Estados Unidos intentó sepultar esta semana la era del libre comercio que había iniciado tras la Segunda Guerra Mundial. La retirada del Tratado de Colaboración Transpacífica (TPP, por sus siglas inglesas) firmada por Donald Trump aboca al rancio proteccionismo que mostró sus funestas consecuencias para todos en el pasado. Sus efectos económicos y geopolíticos allanan el camino chino hacia la cúspide mundial mucho antes de lo que los expertos calcularon.

Pekín se ha esforzado estos días en disimular su júbilo por la salida estadounidense del TPP. Era el brazo económico de Obama para limar la influencia china en Asia. Para Trump, en cambio, habría supuesto una «constante violación» de América. El tratado de libre comercio fue firmado en febrero pasado tras una pesarosa cocción de cinco años entre 12 países que suman 800 millones de personas y representan el 40% de la economía mundial.

Era, repetía Obama, el vehículo con el que EEUU dictaría las normas del comercio internacional antes de que lo hiciera otro. El tratado, uno de los más complejos y ambiciosos nunca firmados, fijaba escrupulosos estándares en materia medioambiental, derechos laborales y propiedad intelectual. También aceptaba la presencia diplomática y militar estadounidense en el área más dinámica del planeta.

No es extraño que China aproveche para impulsar la Asociación Económica Regional Amplia (RCEP, por sus siglas inglesas). Es su alternativa al TPP: se extiende a 16 países (excluye a EEUU) y su alcance es más tradicional y modesto.

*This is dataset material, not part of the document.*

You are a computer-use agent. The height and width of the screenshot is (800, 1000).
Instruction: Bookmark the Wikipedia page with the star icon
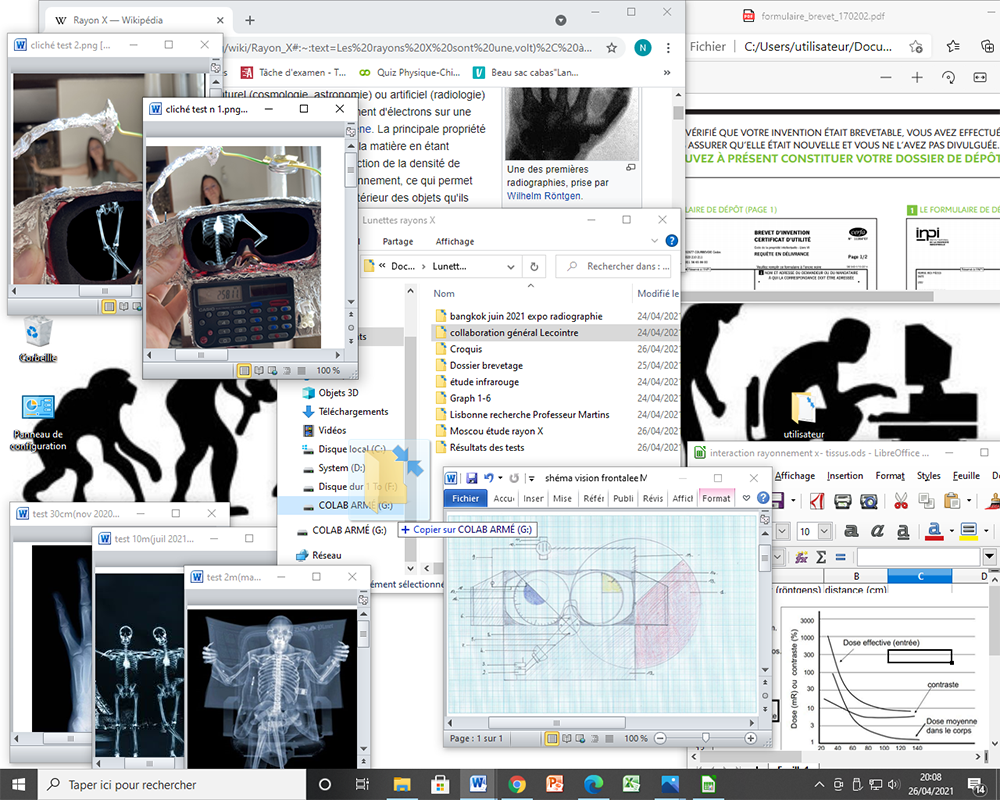[611, 48]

ENTUSIASMO / China había aireado su tratado durante años sin levantar excesivo entusiasmo debido a la preocupación regional por sus reclamaciones territoriales, la falta de transparencia legal o las trabas para que productos extranjeros entren a su mercado. De sus reacciones se entiende que la opción prioritaria era la estadounidense.

También la cancillera alemana, Angela Merkel, lamentó el fracaso porque «ningún tratado posterior alcanzará los estándares» del TPP o del planeado Acuerdo de Comercio e Inversión Transatlántico (TPPI) que negociaban EEUU y la Unión Europea. Ese acuerdo también parece hoy quimérico.

Entre las facturas de la democracia figura que un presidente pueda destruir la obra del anterior. Pero para el resto de firmantes es solo una promesa incumplida. Washington se jugaba su reputación, aclaró en agosto Lee Hsien Loong, primer ministro de Singapur. Recordó que todos los gobiernos habían vencido objeciones internas y pagado un alto precio político. «Si la novia no llega al altar, la gente se sentirá muy dolida», advirtió. Su homólogo japonés, Shinzo Abe, certificó que el tratado sin EEUU era papel mojado y que el resto de países «va a preferir negociar con China, la gran locomotora».

La decisión es traumática para Japón. Abe confiaba en el vínculo de dos de las tres mayores economías mundiales y en el desembarco sin aranceles de sus productos tecnológicos para remontar una recesión que se alarga durante décadas. Tampoco Malcolm Turnbull, primer ministro de Australia, ve la guerra perdida. «Es posible que EEUU pueda cambiar con el tiempo, como lo ha hecho en el pasado», dijo, antes de plantear un tercer escenario: abrir la puerta a China en el TPP, algo que Pekín ha rechazado valorar.